Researchers produce nanowires easier, faster than before

February 8, 2008
Researchers produce nanowires easier, faster than before
A section of nanowire produced by Texas A&M mechanical engineering researchers postdoctoral researcher Subrata Kundu and associate professor Hong Liang. The electrically conducting nanowire is about 1/1,000 the width of a human hair and could be used in developing nanoscale electronic devices.

Sometimes simpler is better. Engineering researchers at Texas A&M University have developed a new way to produce ultra-thin electricity-conducting wire that is simpler and faster than existing processes.

"Other methods used to produce nanowires use high temperatures and high pressure," said Subrata Kundu, a post-doctoral researcher in the research group of Hong Liang, an associate professor in Texas A&M's Department of Mechanical Engineering. "This method is much simpler and faster."

Kundu and Liang described the process in an article in the current issue of the journal Advanced Materials.
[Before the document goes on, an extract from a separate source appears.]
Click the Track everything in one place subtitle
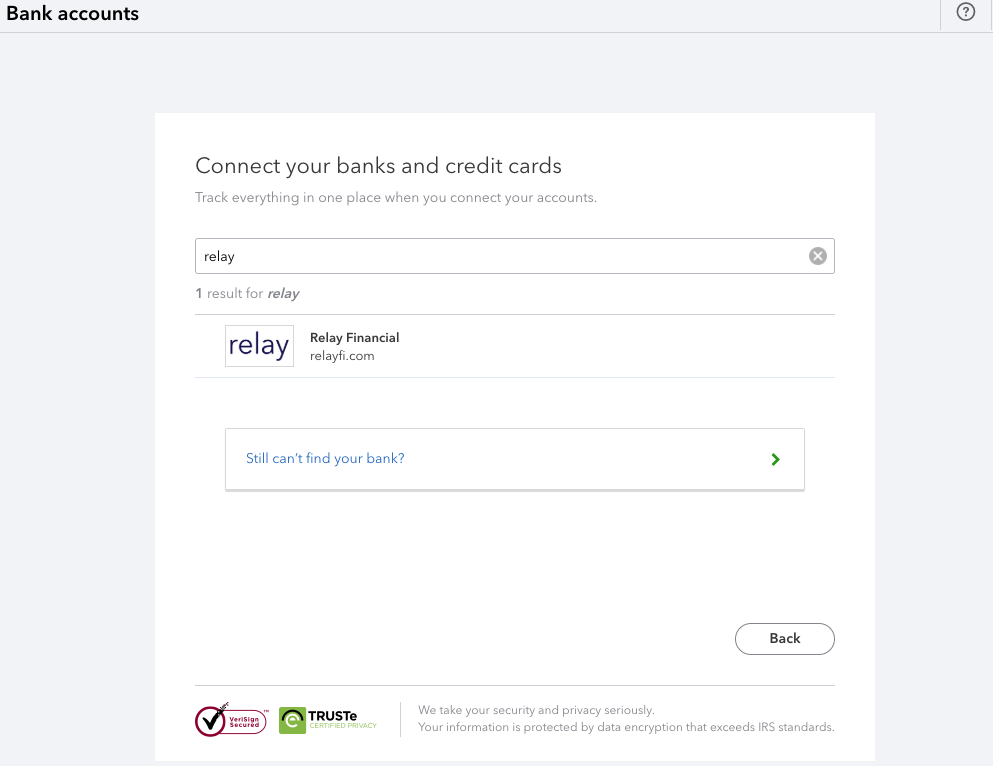The height and width of the screenshot is (766, 993). [x=396, y=198]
The process developed by Kundu and Liang works by shining ultraviolet light on a mixture of strands of DNA, cadmium sulfate and thioacetamide for about six hours. UV light breaks thioacetamide to produce sulfide ions (S2-). Chemical changes produced by the UV light allow the cadmium sulfate molecules to bind to the DNA. The resulting nanowires — about 1,000 times thinner than a human hair — conduct electricity and could be used in the development of so-called nano-scale electronic devices like small chips to make tiny computer or medical devices.

Nano-scale devices range in size from the size of a molecule to about 100 nanometers. One meter is 1 billion nanometers long.

Liang and Kundu plan to continue research in this area using different metals — lead, zinc and molybdenum — to produce the nanowires. Kundu said working with the other metals will give the researchers important information about how the process works.

The UV process also allows nanowires to be built on DNA arranged in two or three dimensions, t-joints and cubes, for example. This opens the possibility of using the process to build entire nano-scale circuits.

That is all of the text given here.